In the dark scene of Rivendell you can barely make out subtle differences if you go back and forth between the three images.  Look at the large bright roof areas.  Much easier is the image of the priest from The Fifth Element.  Look at his cheeks, the threading in his cloak, his hair, etc.  There it's easy to spot.  In both sequences there are three settings 4, 2, and 0 (off)

Overall, not a huge amount of difference between off and 4 which is the maximum, but there is a visible difference.  Noise in the Priest's cheek is also noticeably more visible with the higher setting.

W1500 Brilliant Color

The last projector I reviewed had 10 different Brilliant Color settings.  That was the Optoma HD131Xe.  BenQ takes a simpler approach.  Their customization of Brilliant Color gives you a choice of Off, or On.  Brilliant Color adds some pop to the image.  The W1500 also measures about 30% brighter with Brilliant Color engaged.  Generally you have a more natural image without using Brilliant Color, but it does add a dynamic edge to the picture, one that's very handy when there's ambient light present.   With both pair of images shown here, the first one has Brilliant Color off, the second one has it turned on.

Picture In Picture - PIP

BenQ has been serving up home projectors with Picture-In-Picture for about as long as they've been selling projectors.  I owned three BenQ projectors consecutively back about 6-9 years ago.    I think they all had PIP, and they all had the same issue as PIP on this W1500 projector:  Only one of the sources can be HDMI.  Well, these days, HDMI is by far the standard out there, and few people are set up with component video, or other alternatives.  (OK, some folks will have an analog computer input in use.)

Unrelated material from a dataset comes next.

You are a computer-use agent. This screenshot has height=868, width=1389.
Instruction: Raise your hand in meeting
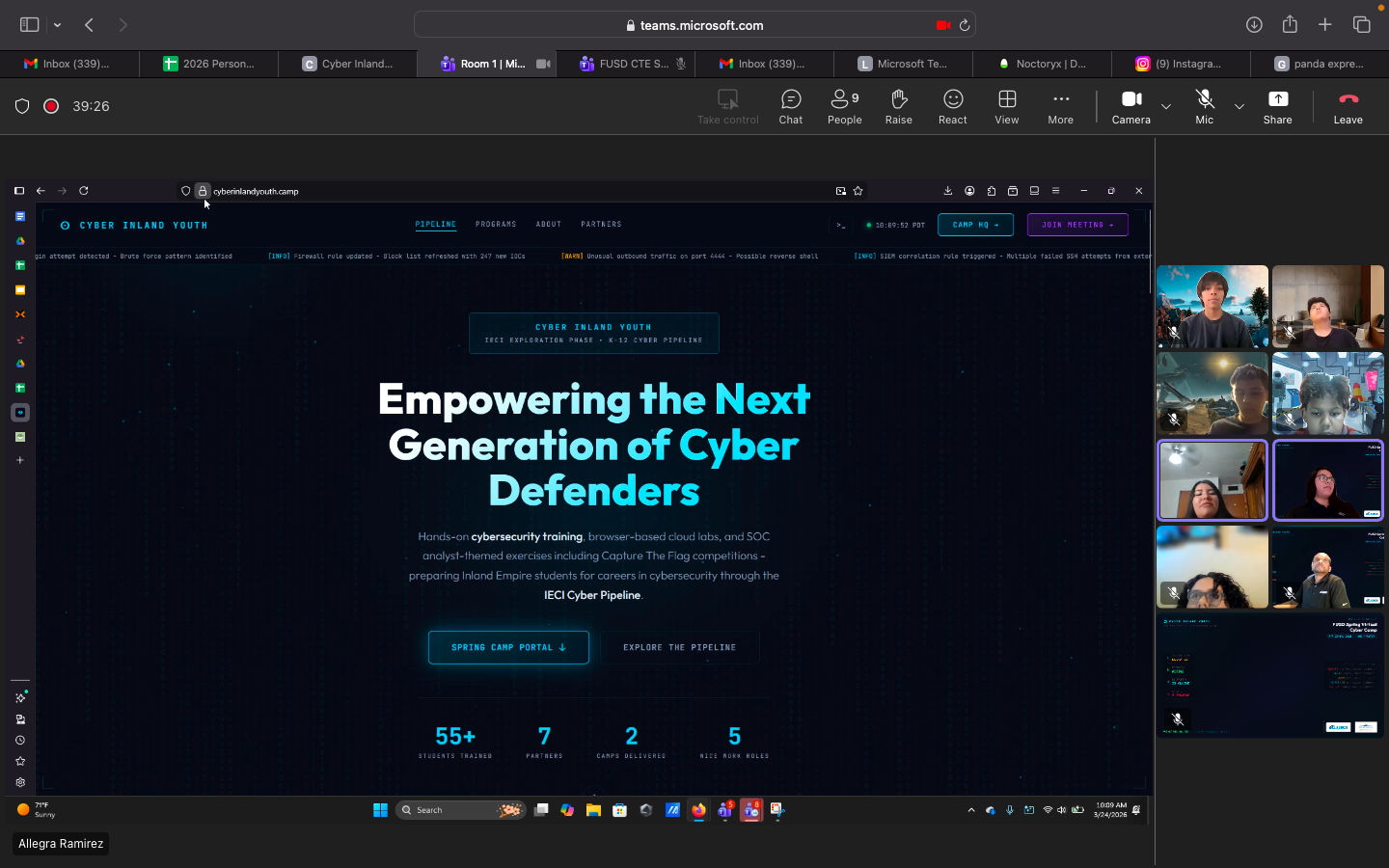(x=898, y=106)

I had hoped BenQ would finally support two HDMI sources at once.  My hope came from the new Epson projectors, where Epson also didn't in the past support two HDMI's at once, but they do for Picture in Picture on several new projectors.

PIP in general, is another of those sometimes nice to have features, but few people will consider it an essential feature.  You just have to figure out what your "other" source will be.